● **WORK TO COMPLETE**:
(a) In the chemotherapy update, on what date did the writer have the second chemotherapy treatment?
(b) Using the chemotherapy update, explain why the medicine's effect on white blood cells worried the writer.
(c) Reproduce the chemotherapy update between "When I spoke" and "concern to me.", inclusive, substituting "fatigue" for "nausea".

● **SOURCE TEXT**:
■ ■ ■ ■ ■
Ohio, USA: The following update was given by David Phillips via Facebook on 26-September-2015.

I woke yesterday to some of the best weather I have seen in years. It has been a good two weeks. I had my second Chemo therapy on September 8th. 

When I spoke to the doctor I found that one of the concerns is my white blood cell count. One of the medicines has the side effect of killing the white blood cells. This concerned me and the doctor. The medicine also has other side effects, like sensitive to cold, nausea, dizziness and others. I have not had big problems with the other side effects so the effect on the white blood cells was a concern to me. 

We had wonderful meetings in Kansas City. It was very good to reconnect with our friends. I was scheduled for the next Chemo on the 22nd and we returned to Columbus on Sunday to be in time for the meeting with the doctor. At 8:20 am on Tuesday Naomi and I pulled into the James Cancer Center. What a beautiful day! The Sun bright, the sky blue, the clouds white against the blue and the gentle breeze touching our faces. 

We walked through the doors and sat down at desk 5 for the man to check me in who gave me a arm band with my name and birthday. A few minutes later I was guided to the lab. A few weeks ago a surgeon installed an access port in my chest. When they called me back a man quickly pulled the curtain, sat and “plugged in” a needle to my access port. He pulled on gloves, plugged into the port with saline and squirted three times. Then plugging in a glass cylinder he drew blood. Four glass cylinders of blood later, he checked the arm band, the labels and made sure everything matched. It had all taken about five minutes.
■ ■ ■ ■ ■
● **DATASET SECTION**:

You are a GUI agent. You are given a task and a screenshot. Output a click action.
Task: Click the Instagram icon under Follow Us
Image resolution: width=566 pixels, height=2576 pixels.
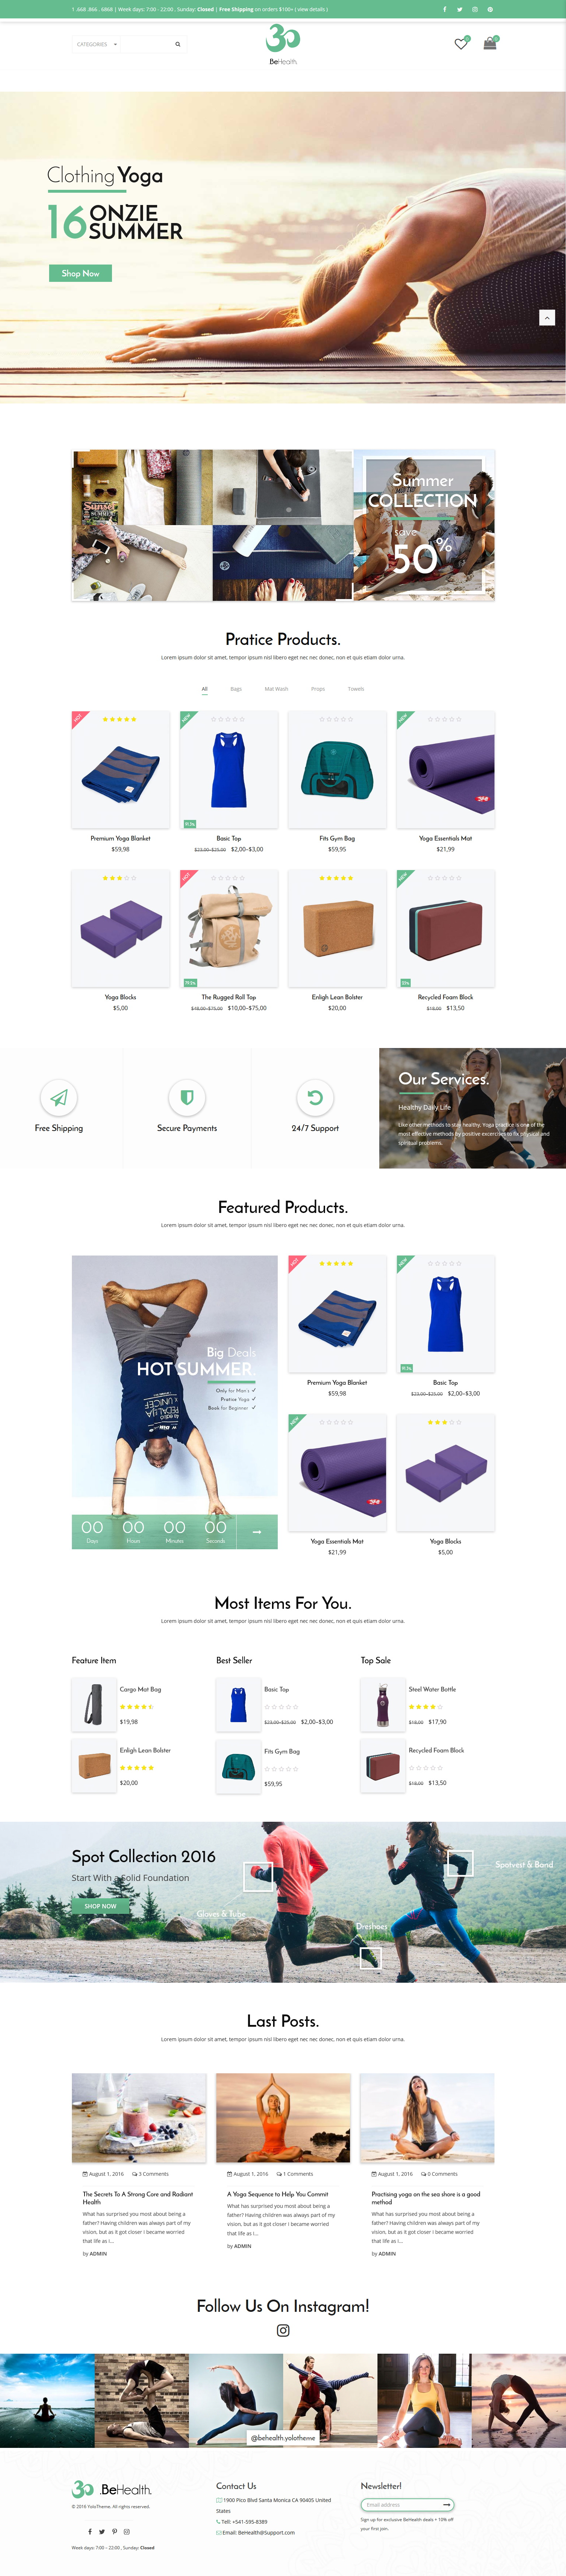pos(283,2330)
■ ■ ■ ■ ■
● **ANSWER SECTION**:
(a) September 8th

(b) The medicine can kill white blood cells, and the writer had not had big problems with its other side effects. That left the effect on the white blood cells as the concern.

(c)
When I spoke to the doctor I found that one of the concerns is my white blood cell count. One of the medicines has the side effect of killing the white blood cells. This concerned me and the doctor. The medicine also has other side effects, like sensitive to cold, fatigue, dizziness and others. I have not had big problems with the other side effects so the effect on the white blood cells was a concern to me.